Check Out The Imaging Technology Behind The Black Hole Picture Which Made It Possible
Till date, the existence of black holes remained a matter of theory. Black hole history dates back to the era of Albert Einstein who stated that the entire theory of relativity could be mere speculation and weird if manifested in real life. The idea of something to dismantle first and then reach a state of infinite density trapping even light defines a black hole. For years scientists have been trying to lay up facts and shreds of evidence to voice the theory and cut the cord of the long-existing mythical reality of black holes.
Though many would still not be sure of the existence of Black Hole, NASA’s Hubble Telescope has put up an image affirming the presence of high energy mass in space as matter shattered and fell beyond the event horizon. Astronomers who were continuously having an eye on the entire phenomenon witnessed pulsating ultraviolet light fading out from extensive bundles of hot gas that spun across Cygnus XR-1. Scientists believed the light to submerge in a black hole.
The people behind the black hole image. Here are (almost) all the heroes of the @ehtelescope. (From our last collaboration meeting in Nijmegen, Nov. 2018.) #EHTblackhole pic.twitter.com/ixegKTo5Lb
— Heino Falcke (@hfalcke) April 11, 2019
The images captured by the Hubble Telescope consists of 10 radio telescope across the entire planet functioning as a single receiver and tuned to a very high frequency of radio waves. A team of four scientists took up the charge and worked towards transforming the captured radio signals to an image. True that the first image of a black hole has startled the entire nation, yet the technology used to turn this mission possible is to be credited.
Coordinating 10 telescopes and then backing it with an algorithm was a major challenge for the scientists. Led by an electrical engineer, the team used products that were off the shelf, along with the existing telescopes to finally lay up the final model. Up to these things seemed easier but they were not really simpler. To convert the radio signals into an image, the scientists needed strong software tools and an efficient algorithm.

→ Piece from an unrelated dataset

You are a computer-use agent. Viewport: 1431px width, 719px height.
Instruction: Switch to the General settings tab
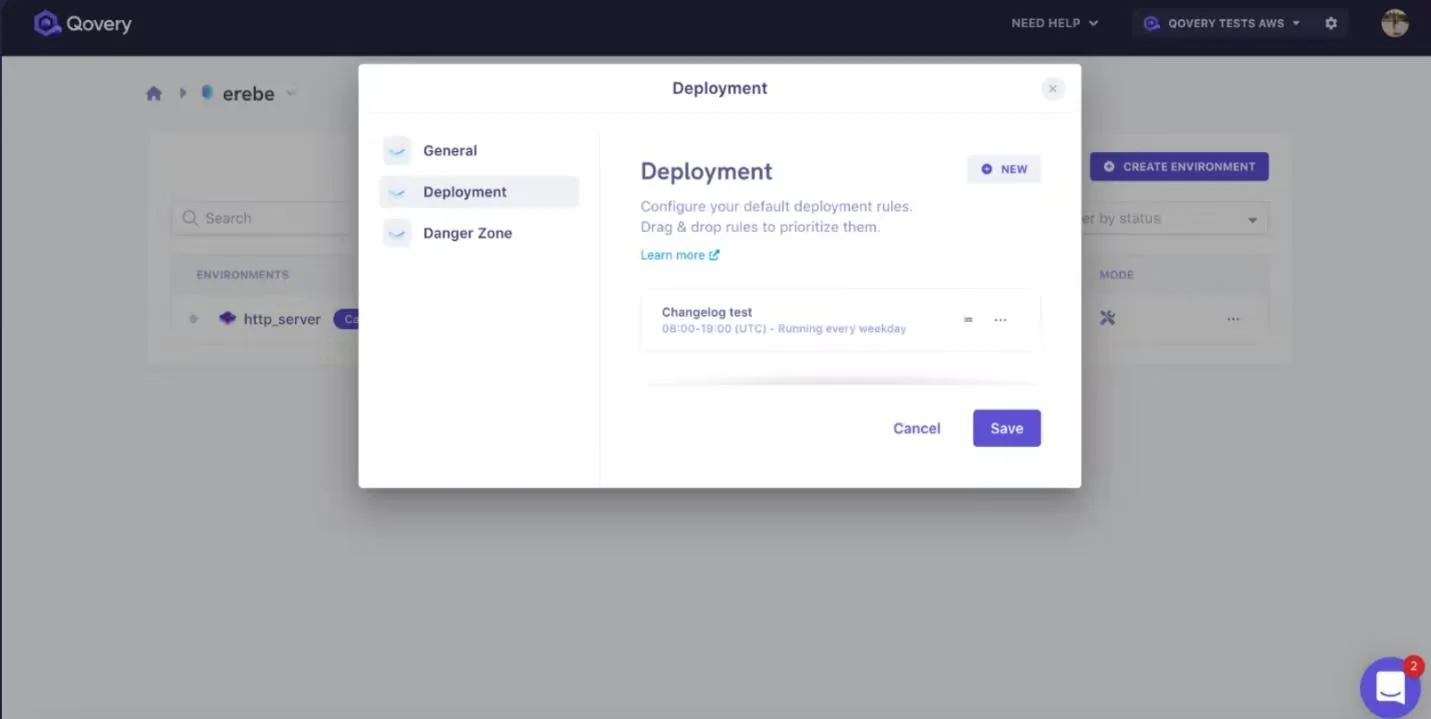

It meant like capturing slices of data, too small and sparse and them coveting them to a more meaningful and apparently the black hole.
Decoding The Algorithm
The telescope sent photon signals that were primarily shreds of light falling from space. Even though a chain of the telescope was connected, the data sent would still be too tiny to be measured. And so converting them to live images appeared tough. The team worked on the above problem to devise an algorithm that would not only help the transform electrical signals to images but at the same time rule out the actual image from the pool of transformed images.

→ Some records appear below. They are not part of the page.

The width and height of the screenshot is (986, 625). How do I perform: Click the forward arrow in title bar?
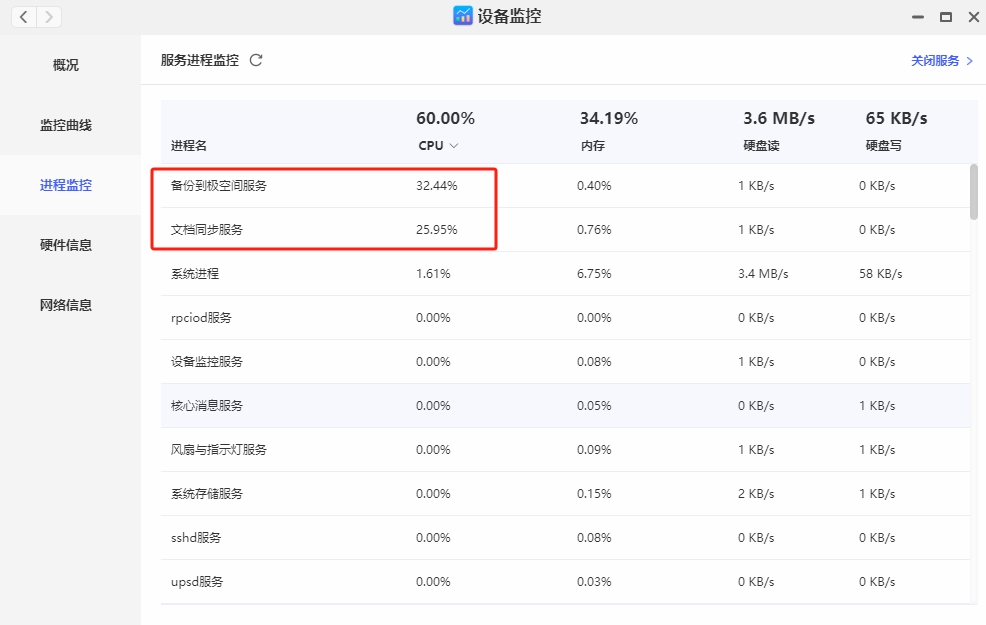pyautogui.click(x=49, y=17)
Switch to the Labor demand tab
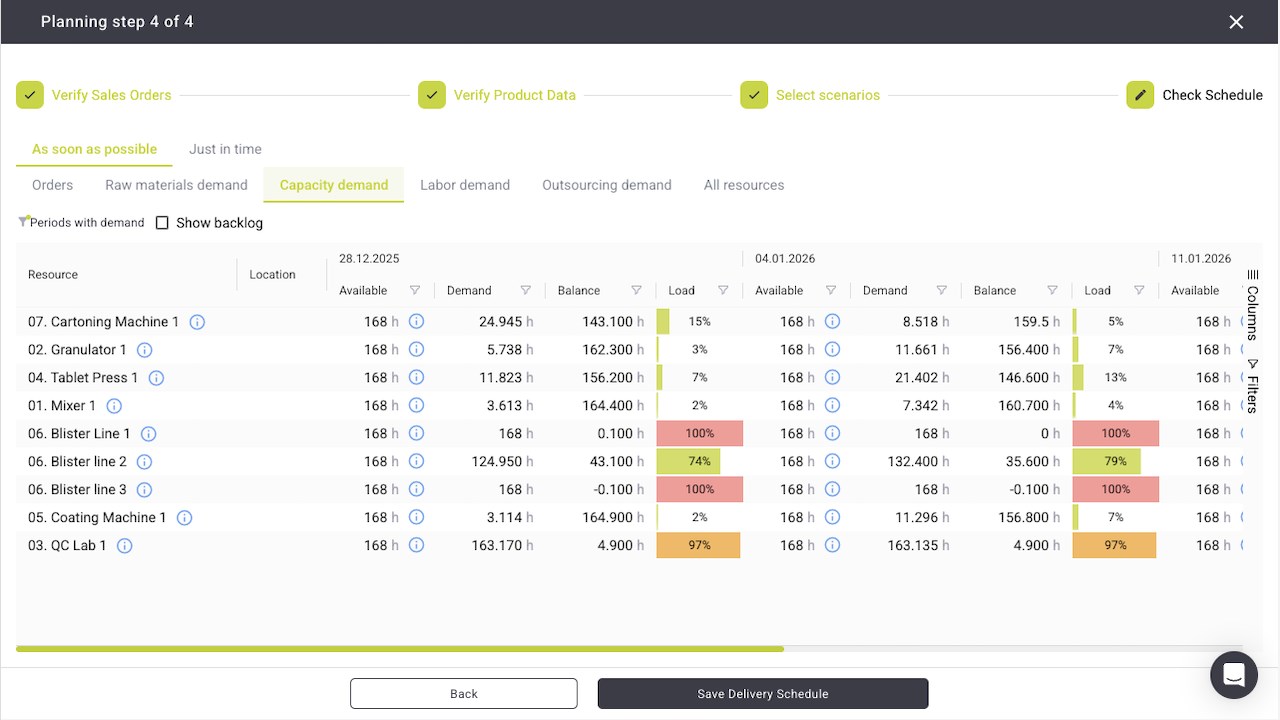 (x=465, y=185)
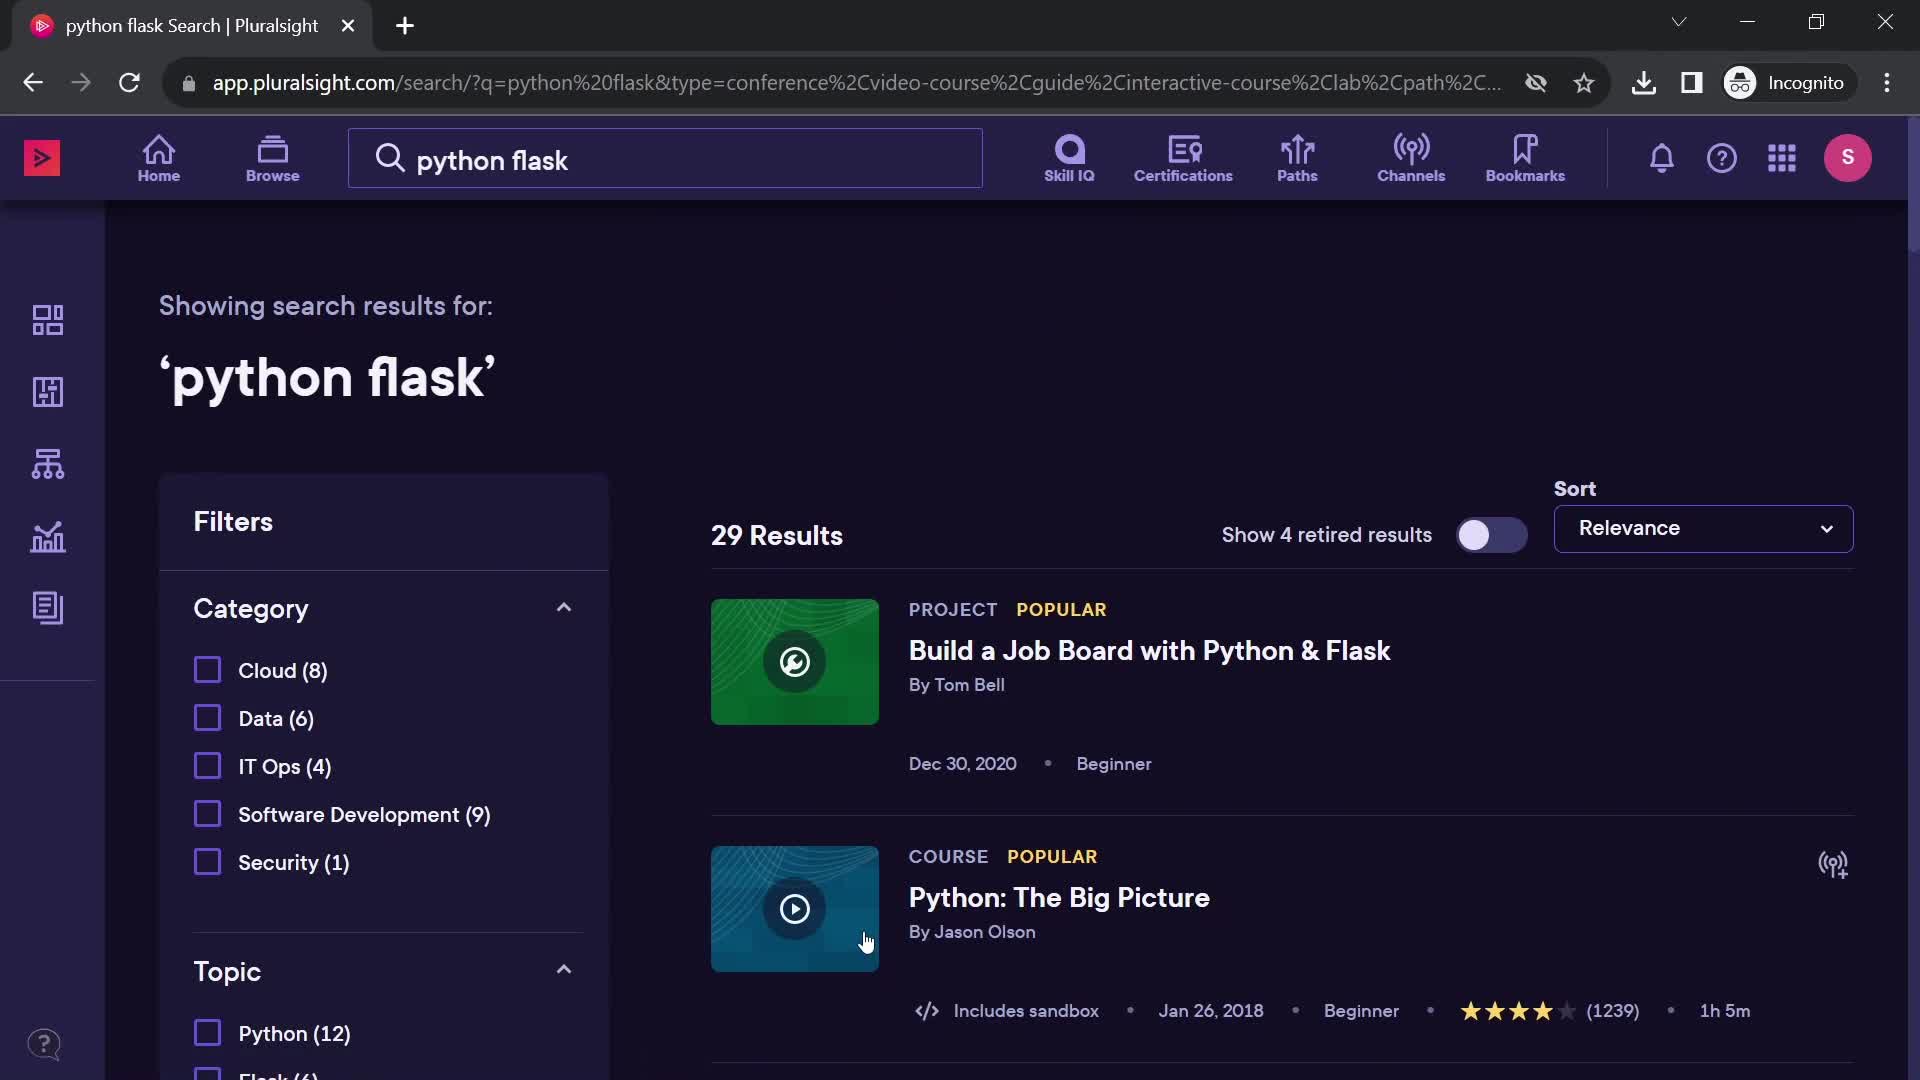Click the Pluralsight home icon
Viewport: 1920px width, 1080px height.
160,157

This is more like crafting an image with nothing in hand. All you can do is assume and when multiple people are working, you are bound to have multiple assumptions so finding the one which is most appropriate is another challenge stacking up. But thanks to the talented team on the project, they skillfully worked to dry run each image and see which is the most plausible. Streamlining features of the actual image to weed out the irrelevant ones turned their task easier.

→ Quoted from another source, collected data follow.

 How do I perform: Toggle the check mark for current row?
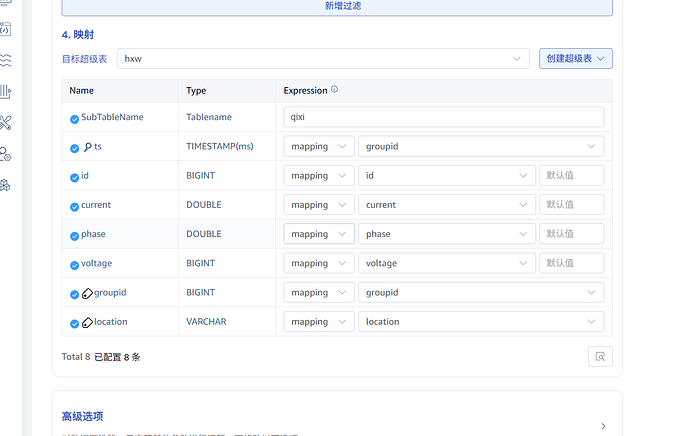tap(74, 206)

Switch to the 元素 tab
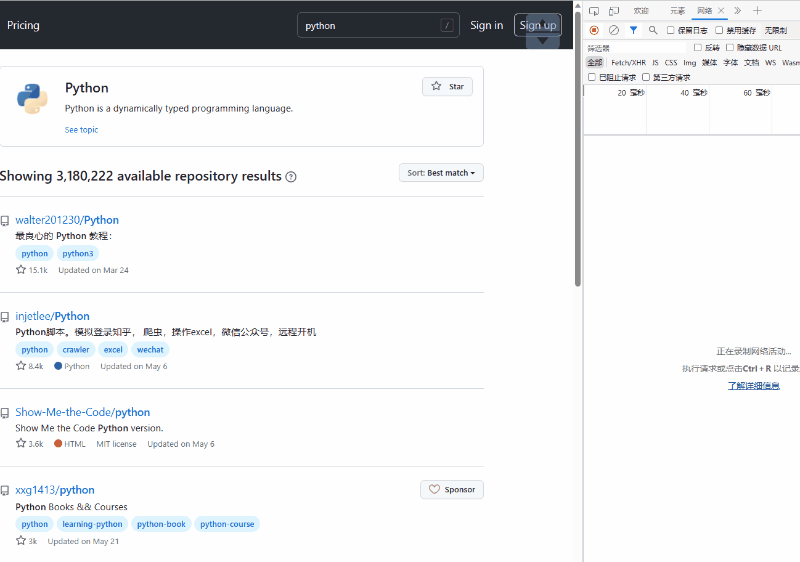[677, 11]
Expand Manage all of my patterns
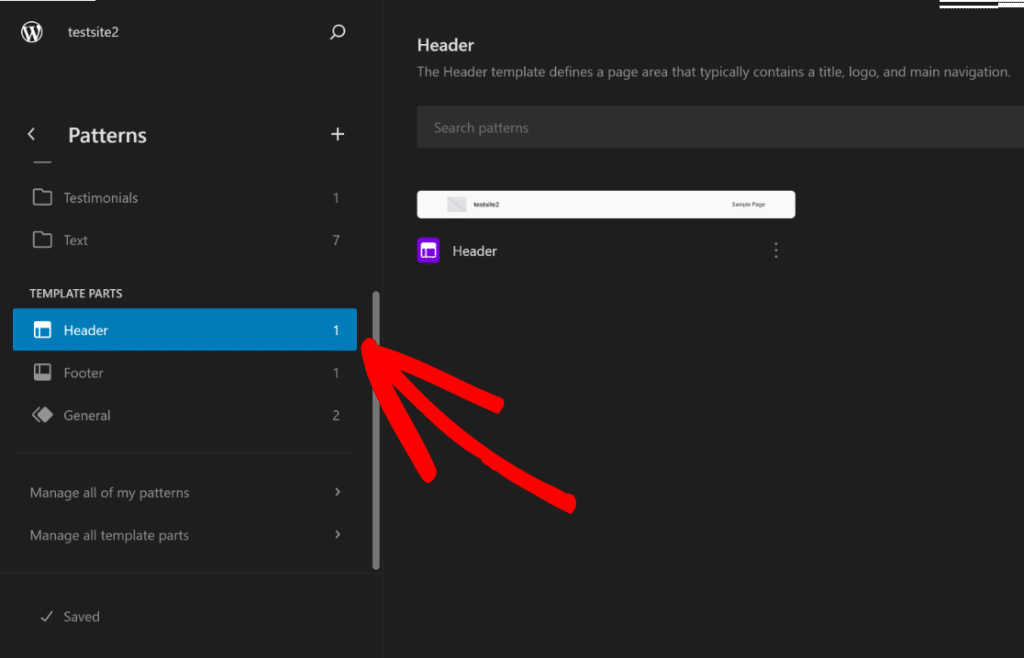 (185, 492)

No doubt this is a massive success for all the astronomers and the scientists involved in the study of Blackhole. And it’s not just the success in black hole domain but the scientists and the technology that helped to pool out the images as well. You need to get the tools right in order to pitch the result right. The team on this EHT project did an excellent job not just by giving the world an image of Blackhole but also a technology that could efficiently convert signals to images and open doors for new invention in the imaging technology.